MeDenTec avatar MeDenTec commented on August 17, 2024

Very interesting. I'd really like to see a direct comparison between KAN and MLP in CNN architecture.

I am also willing to do so, but don't know how to integrate and train simultaneously

from pykan.

WuZhuoran avatar WuZhuoran commented on August 17, 2024

Were you able to actually train on MNIST using a flat dataset?

Hi,

I did train on MNIST dataset but it is just flatten the image into 1D vector. I think we still need more development on Computer Vision Task.

from pykan.

WuZhuoran avatar WuZhuoran commented on August 17, 2024

I also think a pure KAN implementation for computer vision does not look very promising due to not making any use of spatial locality. I think an interesting idea could be to define a KAN based 2d convolution layer that replaces the 2d kernel with a spline (or full KAN layer?) working on flattened 2d patches of similar sizes to the regular kernels. At small enough kernel sizes (say 3x3) the loss in fine-grained spatial locality might not as detrimental to model performance.

Good point on 2D conv layer. One possible is to define a kan_conv2d layer. then we can build KAN3D or KAN directly with different conv2d layer.

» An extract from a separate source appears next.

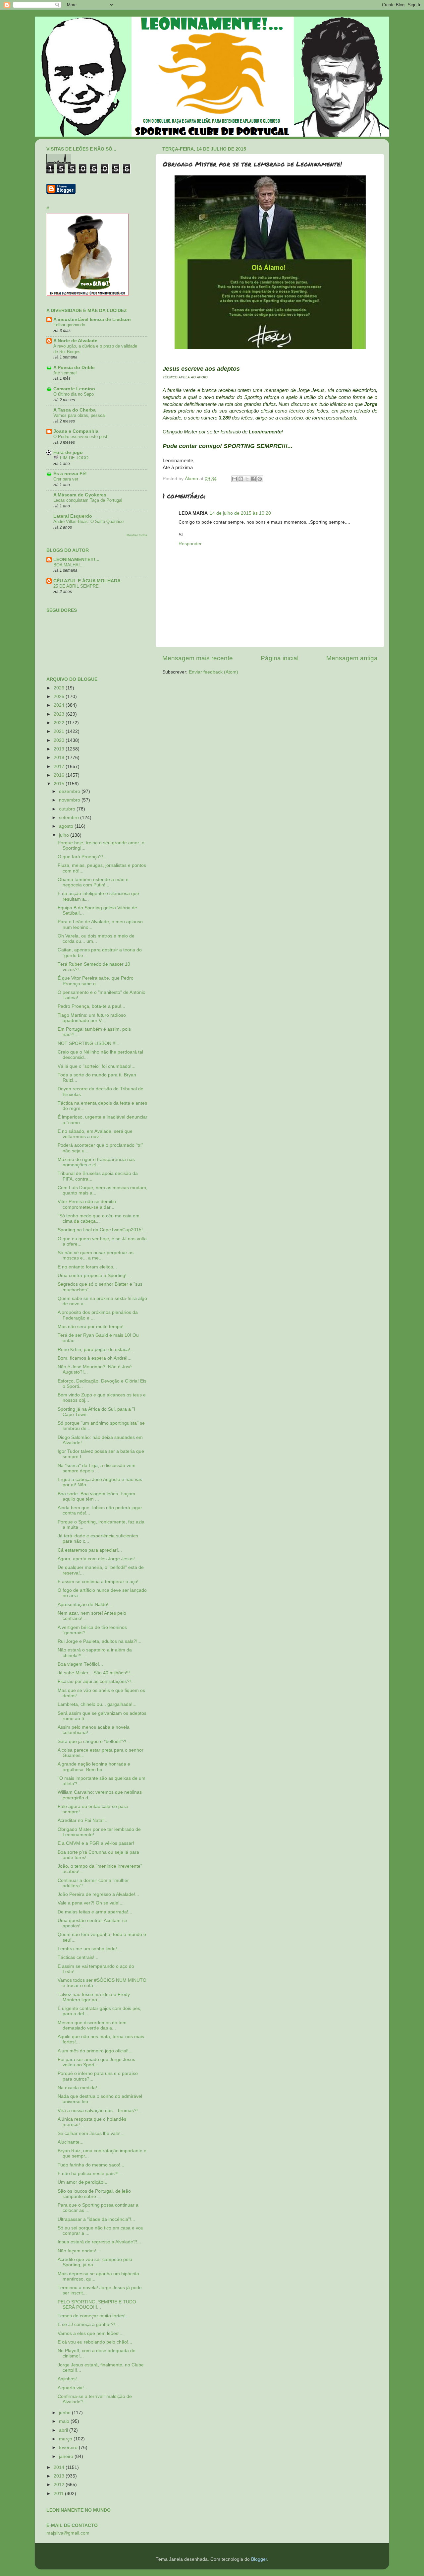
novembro (70, 800)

Currently all the test on images (such as MNIST) that are processing the data into 1D vector which is not very useful.

from pykan.

zdx3578 avatar zdx3578 commented on August 17, 2024

@xiaol use Handwritten Sequence Trajectories?

from pykan.

Uljibuh avatar Uljibuh commented on August 17, 2024

how can i build a Conv-KAN ? how do i integrate convolotion into KAN ?

from pykan.

paulestano avatar paulestano commented on August 17, 2024

I used a 'linearized version' of nn.Conv2d using nn.Unfold and a reshape to build a KANConv2d I'm not completely sure whether it makes sense and I don't think it's efficient at all but you may check it out

from pykan.

SimoSbara avatar SimoSbara commented on August 17, 2024

I also tried a simple implementation of LeNet but with KAN as classifier: https://github.com/SimoSbara/kan-lenet

KAN receives flatten data from convolution.

from pykan.

SimoSbara avatar SimoSbara commented on August 17, 2024

I think a combination of them(nn.Linear,KAN) works fine for the MNIST task:

import torchvision
import torch
from torchvision import transforms 
import torch.nn as nn
import torch.nn.functional as F
from kan import KAN
import tqdm
transform = transforms.Compose(
    [transforms.ToTensor(),
    #  transforms.Normalize((0.5, 0.5, 0.5), (0.5, 0.5, 0.5))]
    ]
    )

trainset = torchvision.datasets.MNIST(root='./MNIST', train=True,
                                        download=True, transform=transform)
trainloader = torch.utils.data.DataLoader(trainset, batch_size=500,
                                          shuffle=True, num_workers=2)
testset = torchvision.datasets.MNIST(root='./MNIST', train=False,
                                       download=True, transform=transform)
testloader = torch.utils.data.DataLoader(testset, batch_size=500,
                                         shuffle=False, num_workers=2)
print(len(trainset),len(testset))
class Net(nn.Module):
    def __init__(self):
        super().__init__()
        self.linear = nn.Linear(28*28,64).cuda()
        self.kan = KAN(width=[64,16,10], grid=5, k=3, seed=0,device='cuda:0')
    
    def forward(self,x):
        x = self.linear(x)
        out = self.kan(x)
        return out


net = Net().cuda()

import torch.optim as optim

criterion = nn.CrossEntropyLoss()
optimizer = optim.Adam(net.parameters(), lr=0.002,)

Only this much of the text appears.